[Assigned task]
Whenever a line in the material below contains "click", copy that line.

────────

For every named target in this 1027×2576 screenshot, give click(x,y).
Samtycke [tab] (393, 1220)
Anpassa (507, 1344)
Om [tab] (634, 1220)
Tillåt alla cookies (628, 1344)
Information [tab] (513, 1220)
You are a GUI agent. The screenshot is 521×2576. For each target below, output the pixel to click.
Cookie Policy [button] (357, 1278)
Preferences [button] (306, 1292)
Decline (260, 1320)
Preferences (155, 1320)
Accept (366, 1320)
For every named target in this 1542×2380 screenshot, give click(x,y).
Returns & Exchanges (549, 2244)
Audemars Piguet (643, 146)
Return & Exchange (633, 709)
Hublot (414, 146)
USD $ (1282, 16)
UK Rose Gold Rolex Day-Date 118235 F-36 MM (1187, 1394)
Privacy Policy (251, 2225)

────────

[Answer to the problem]
For every named target in this 1027×2576 screenshot, give click(x,y).
You are a GUI agent. The screenshot is 521×2576. For each target below, output the pixel to click.
For every named target in this 1542×2380 screenshot, give click(x,y).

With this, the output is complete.